» Task prompt: Skip the pictures. Give all the data again exactly.

» Stored data entries:
◇ ◇ ◇ ◇ ◇

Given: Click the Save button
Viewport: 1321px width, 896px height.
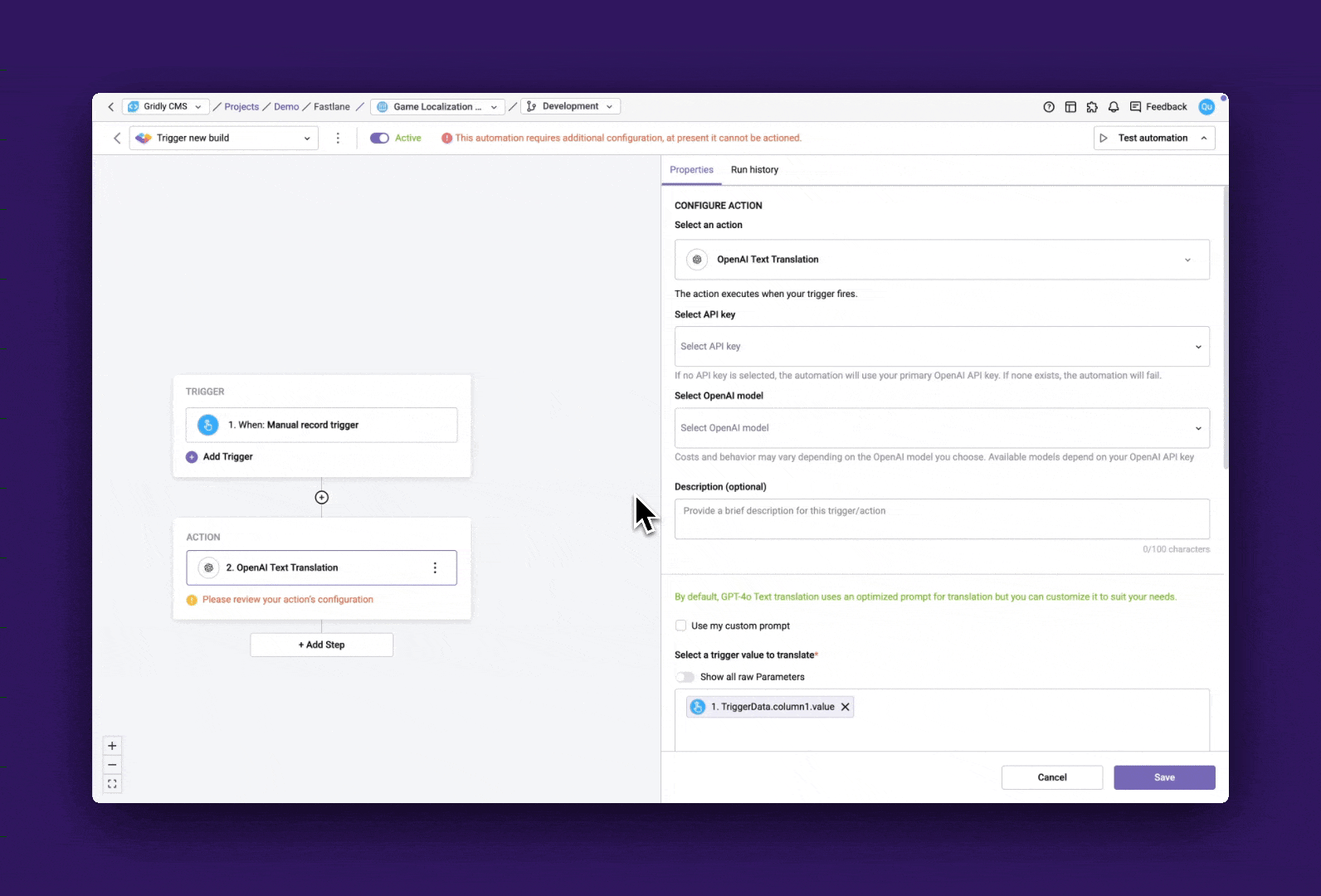Looking at the screenshot, I should [1163, 777].
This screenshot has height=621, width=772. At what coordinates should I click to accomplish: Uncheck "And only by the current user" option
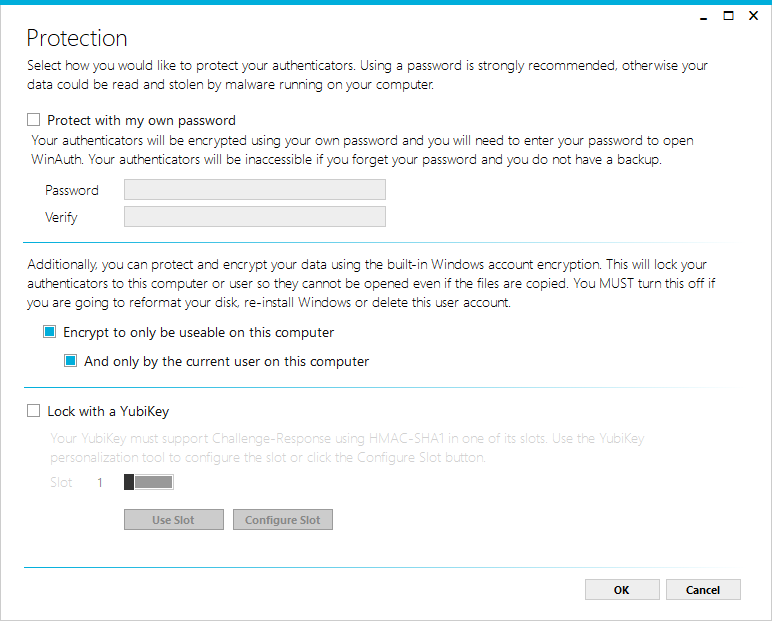pos(71,361)
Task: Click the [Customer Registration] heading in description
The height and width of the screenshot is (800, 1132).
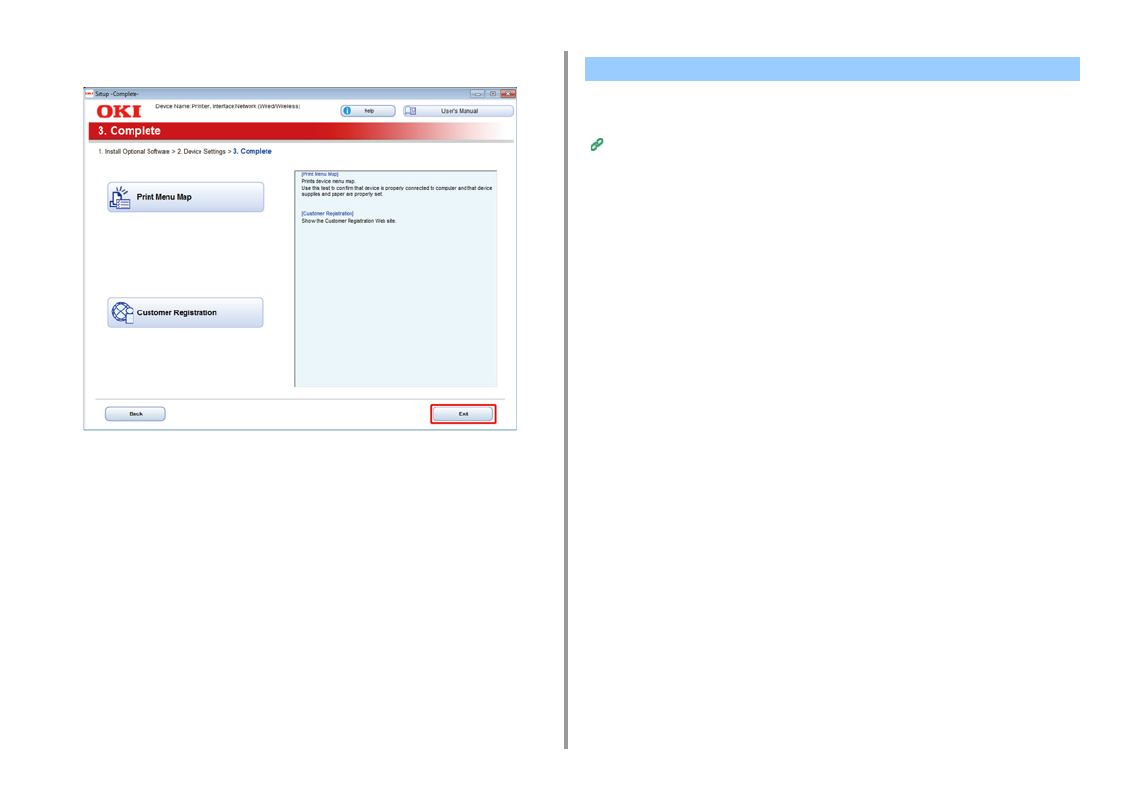Action: pyautogui.click(x=327, y=213)
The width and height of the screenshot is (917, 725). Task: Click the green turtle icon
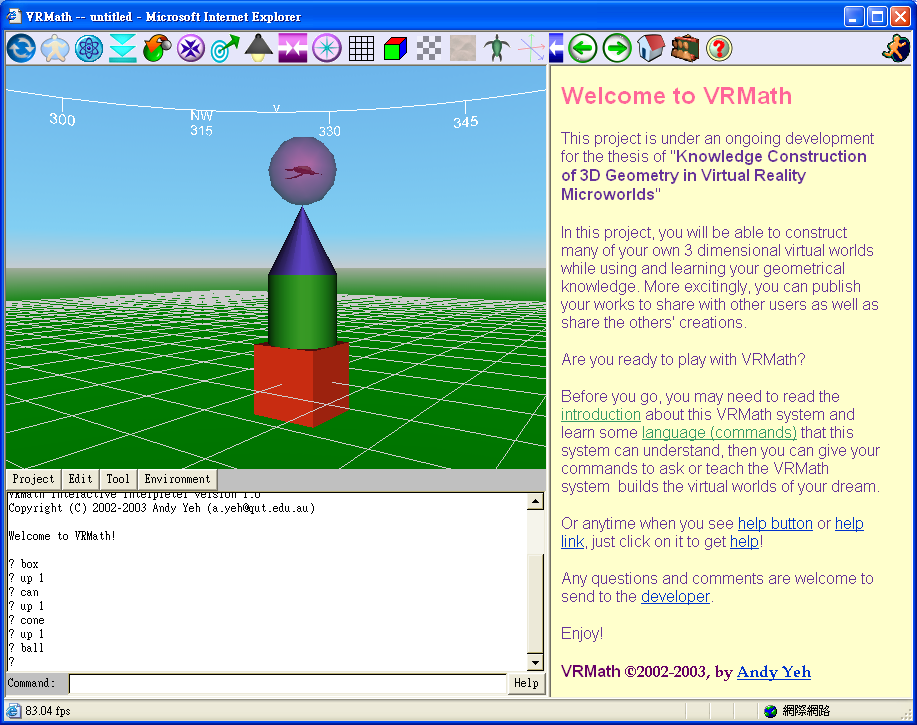point(496,48)
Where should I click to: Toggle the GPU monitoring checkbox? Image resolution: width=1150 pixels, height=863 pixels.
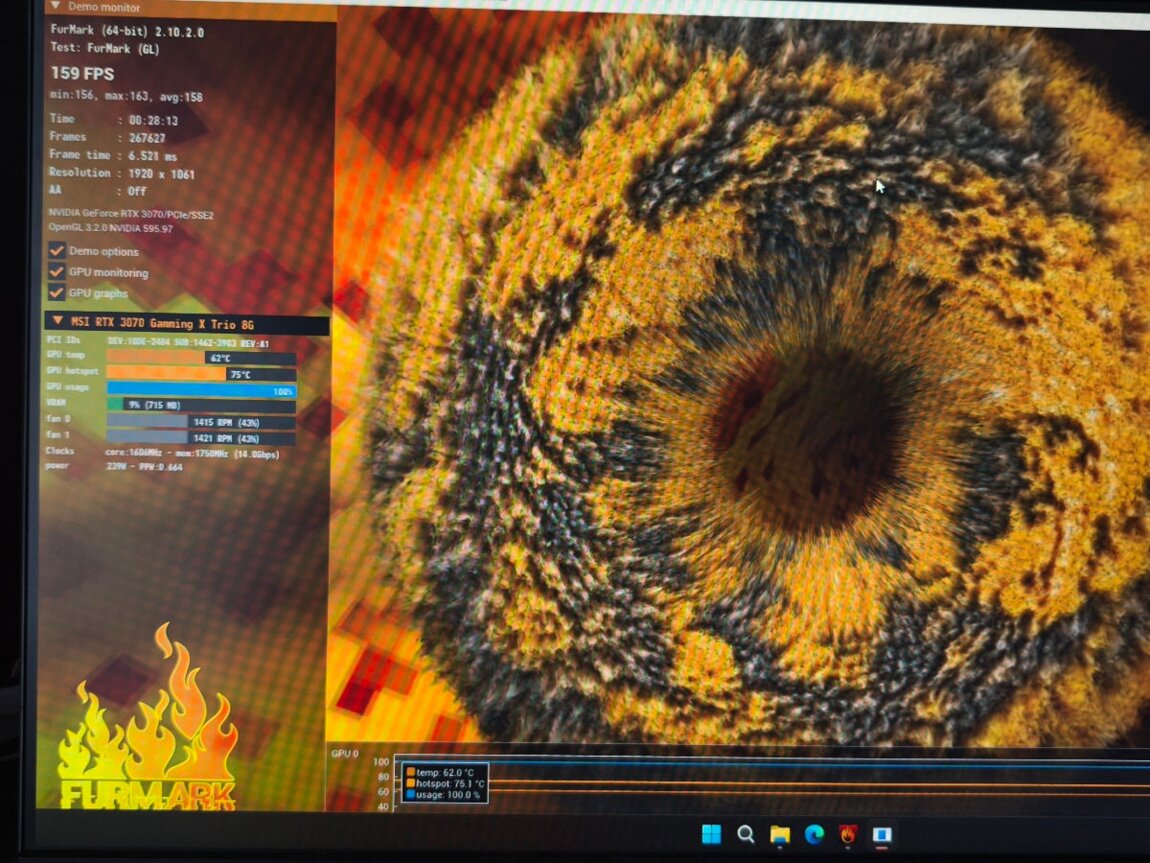tap(57, 272)
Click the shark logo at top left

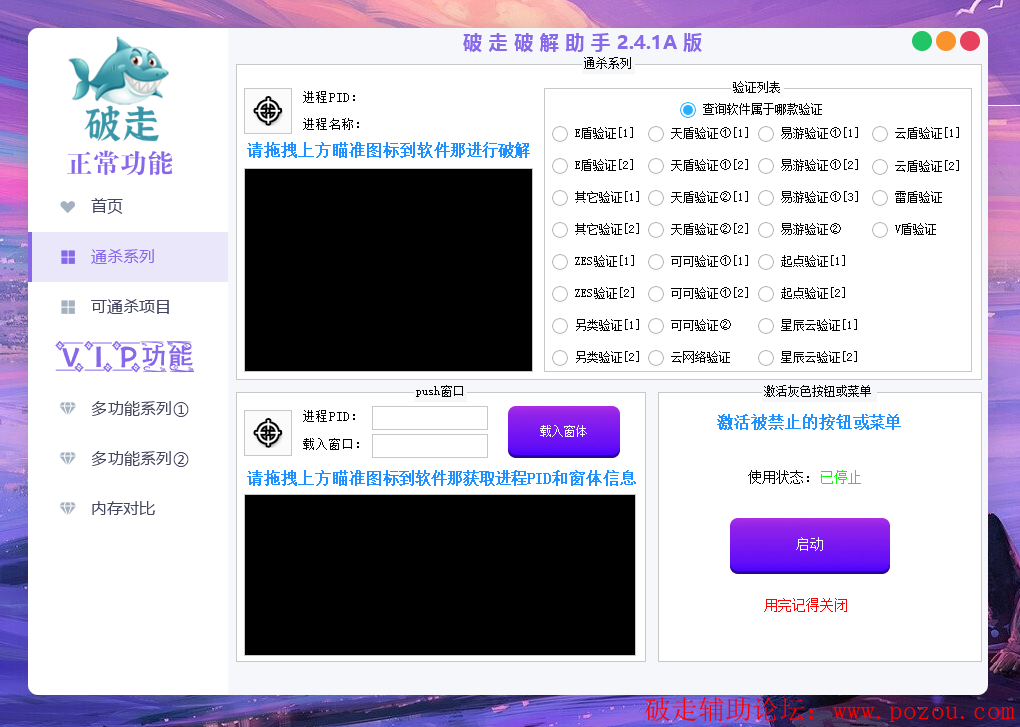click(117, 70)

◇ ◇ ◇ ◇ ◇

» Answer box:
Given: Click the Save button
Viewport: 1321px width, 896px height.
Looking at the screenshot, I should [1163, 777].
This screenshot has height=621, width=772. At what coordinates should I click to accomplish: Uncheck "And only by the current user" option
pos(71,361)
Task: Click the [Customer Registration] heading in description
The height and width of the screenshot is (800, 1132).
Action: pyautogui.click(x=327, y=213)
The width and height of the screenshot is (917, 725). Task: Click the green turtle icon
point(496,48)
Where should I click to: Toggle the GPU monitoring checkbox? Image resolution: width=1150 pixels, height=863 pixels.
tap(57, 272)
Click the shark logo at top left

click(117, 70)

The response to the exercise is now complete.